Well what a great day I’ve had again today! Having stashed my bags safely, I took a trip around Broome to get my bearings and see what I could see. 


I had actually arrived a day earlier than planned, thanks to good fortune and two very nice people, Gerald and Maryeka, now living permanently on the road. I spent the evening with them before being woken at about 0300 this morning by a bilby pinching the three nectarines I had bought yesterday. I caught him red handed too, one in his paws, the other two at the base of the tree up which he was preparing to dash, should make an attempt to repossess them. I left him to it and just laughed because he looked so ridiculous, like a burglar caught in mid burgle but still trying to look innocent.

I had a few wildlife encounters after that too. A really pretty but aloof frill neck sat above my tent for most of the day, while a few green tree frogs stuck around too, only well away from him. And one jumped in my dinner the night before.
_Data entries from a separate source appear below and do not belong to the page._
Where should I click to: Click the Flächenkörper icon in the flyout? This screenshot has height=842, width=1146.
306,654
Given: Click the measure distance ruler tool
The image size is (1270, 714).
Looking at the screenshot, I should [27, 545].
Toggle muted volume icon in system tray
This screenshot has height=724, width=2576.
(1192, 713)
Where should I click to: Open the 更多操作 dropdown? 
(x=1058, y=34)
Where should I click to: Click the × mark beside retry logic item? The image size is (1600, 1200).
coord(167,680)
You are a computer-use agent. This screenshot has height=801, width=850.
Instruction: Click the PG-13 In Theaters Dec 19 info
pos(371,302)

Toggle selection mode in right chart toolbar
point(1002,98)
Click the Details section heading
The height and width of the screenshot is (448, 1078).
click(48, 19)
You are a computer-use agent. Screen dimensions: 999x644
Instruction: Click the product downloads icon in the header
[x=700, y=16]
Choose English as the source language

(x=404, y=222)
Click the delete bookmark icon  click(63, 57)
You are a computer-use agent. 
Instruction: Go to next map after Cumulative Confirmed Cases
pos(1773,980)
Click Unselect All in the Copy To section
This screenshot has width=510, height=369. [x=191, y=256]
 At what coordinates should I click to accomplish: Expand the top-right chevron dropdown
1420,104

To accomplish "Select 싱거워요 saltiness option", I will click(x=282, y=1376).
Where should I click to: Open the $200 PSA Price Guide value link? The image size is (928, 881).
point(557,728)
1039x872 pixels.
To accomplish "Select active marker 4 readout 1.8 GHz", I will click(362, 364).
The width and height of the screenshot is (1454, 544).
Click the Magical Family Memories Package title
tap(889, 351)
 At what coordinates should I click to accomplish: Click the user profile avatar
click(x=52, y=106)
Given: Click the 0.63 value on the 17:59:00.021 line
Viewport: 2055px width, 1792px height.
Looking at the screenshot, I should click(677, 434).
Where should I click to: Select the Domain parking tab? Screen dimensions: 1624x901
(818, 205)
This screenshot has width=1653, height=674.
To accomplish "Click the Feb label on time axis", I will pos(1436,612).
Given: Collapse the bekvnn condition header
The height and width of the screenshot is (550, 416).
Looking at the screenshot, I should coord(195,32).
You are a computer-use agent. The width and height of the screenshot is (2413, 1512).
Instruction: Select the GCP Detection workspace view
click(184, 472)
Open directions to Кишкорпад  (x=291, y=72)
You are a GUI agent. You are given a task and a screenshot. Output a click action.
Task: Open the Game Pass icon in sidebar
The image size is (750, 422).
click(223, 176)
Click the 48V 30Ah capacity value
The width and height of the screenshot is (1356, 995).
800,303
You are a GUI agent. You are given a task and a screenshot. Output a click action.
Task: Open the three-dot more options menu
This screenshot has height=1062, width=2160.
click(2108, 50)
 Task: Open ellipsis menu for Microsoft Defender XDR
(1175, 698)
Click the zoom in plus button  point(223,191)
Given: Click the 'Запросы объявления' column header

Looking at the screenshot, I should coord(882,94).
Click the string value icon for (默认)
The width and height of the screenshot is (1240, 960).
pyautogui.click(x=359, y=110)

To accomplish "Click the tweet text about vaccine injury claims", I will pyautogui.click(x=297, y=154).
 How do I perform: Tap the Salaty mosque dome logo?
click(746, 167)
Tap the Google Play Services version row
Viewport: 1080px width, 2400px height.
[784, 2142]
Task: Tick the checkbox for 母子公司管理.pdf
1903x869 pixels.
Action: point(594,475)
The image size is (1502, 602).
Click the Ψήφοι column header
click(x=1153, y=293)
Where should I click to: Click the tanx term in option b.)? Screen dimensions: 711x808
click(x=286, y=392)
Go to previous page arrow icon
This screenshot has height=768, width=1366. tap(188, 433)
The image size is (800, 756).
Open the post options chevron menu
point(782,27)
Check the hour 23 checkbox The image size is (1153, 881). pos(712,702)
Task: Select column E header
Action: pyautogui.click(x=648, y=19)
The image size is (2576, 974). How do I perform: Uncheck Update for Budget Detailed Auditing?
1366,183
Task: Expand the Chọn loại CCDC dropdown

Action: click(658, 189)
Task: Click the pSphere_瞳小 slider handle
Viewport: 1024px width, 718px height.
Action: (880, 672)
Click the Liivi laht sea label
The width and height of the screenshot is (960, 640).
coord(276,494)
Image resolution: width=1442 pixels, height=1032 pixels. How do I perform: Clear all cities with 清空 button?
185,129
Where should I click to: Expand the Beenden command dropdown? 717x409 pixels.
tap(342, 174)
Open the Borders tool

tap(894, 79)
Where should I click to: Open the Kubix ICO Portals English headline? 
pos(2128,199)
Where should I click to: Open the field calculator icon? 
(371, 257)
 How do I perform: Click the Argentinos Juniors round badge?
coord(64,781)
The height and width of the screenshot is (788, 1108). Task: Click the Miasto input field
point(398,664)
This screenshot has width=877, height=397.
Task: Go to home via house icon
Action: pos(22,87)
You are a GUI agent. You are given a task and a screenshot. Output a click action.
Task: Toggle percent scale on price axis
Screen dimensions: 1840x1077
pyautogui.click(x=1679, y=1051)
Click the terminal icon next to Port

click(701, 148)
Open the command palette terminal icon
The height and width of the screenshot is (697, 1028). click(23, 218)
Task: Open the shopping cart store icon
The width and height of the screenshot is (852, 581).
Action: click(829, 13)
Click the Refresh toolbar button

So riding around, I discovered an interesting memorial in town, commemorating the development of Broome as a  centre of cultivated pearl industry. I had assumed it had been going for a while but apparently not so as it really started in the mid 1950s, having moved up from Cossack down near Point Samson. 


A Japanese man  got it all going but surprisingly met considerable opposition in the early days but he persevered and Broome developed, quickly becoming established as the centre of Australia’s pearl fishing industry and the country’s  first multicultural town, having been founded equally on the input of Europeans, Torres Straight Islanders, local  indigenous people and the Japanese.



It is only a small place, hardly the size of a large European village, but it is clearly important as it has not only its own airport but an international one, complete with  jets as opposed to propeller driven city hoppers, and an electronic departures board.



I took a ride out towards Willies Creek Pearl Farm, about 27 kms up the Cape Leveque road. This runs up through Beagle Bay where there is a church built by nuns and featuring an interior made of mother of pearl.  It is supposed to be quite spectacular and I had considered riding up there, but had been warned that the road is very rough, particularly towards the northern end. So I thought I would scope it just to see how bad it was. 

Well the first bit was fine, flat and sealed bitumen, easy to ride on, although it had clearly claimed a few casualties, as denoted by this double death marker from 2007.


The bitumen then suddenly stopped and turned into a sandpit, leading off into the distance and over the horizon. 


And the sand was deep bull dust in patches, and difficult to ride on, even unladen.  It was also curved at the sides like a shallow, wide flat half pipe, so the deeper sand was on the middle with the thinner sand and bare smooth rock  up a bit an nearer the sides. So I tried riding up there but it was even worse because the thin sand slipped on the bare rock.



After struggling with that for about an hour, and having wrestled for 18kms on equally deep but flat and so easier sand yesterday, I decided that maybe it wasn’t a trip for a bike after all, particularly as this was the easy end, so I turned back.It is a road I will do at a later date, perhaps in a more stable vehicle.



So after getting back onto the bitumen, I found the only bit of shade along that road, had a well earned drink and decided what to do instead. 

There were a few sobering signs about, which I noted for future reference.



Cable Beach sounded like a good idea, and as its just down the road, that is where I went. I had been told that the shore there was great to ride along at low tide, and as luck would have it, the water was going out.  So onto the beach I went, rode along it as well as into the shallows, parked up and had a dip, then waited for the sun to set. 




Pink and orange light lit up the whole place in an incredible end of day display. 



It was one of the best I have seen so far but it was also surprisingly quick, indicating that Broome is actually quite far north and relatively close to the equator. There must have been a hundred vehicles on the beach with me, people all watching the sun disappear for another day. 

And at the top of the ramp was this old BMW bike and chair, but the owner had spared it the ordeal I had inflicted on poor old Gerty. Probably one of the reasons it was still in such good order.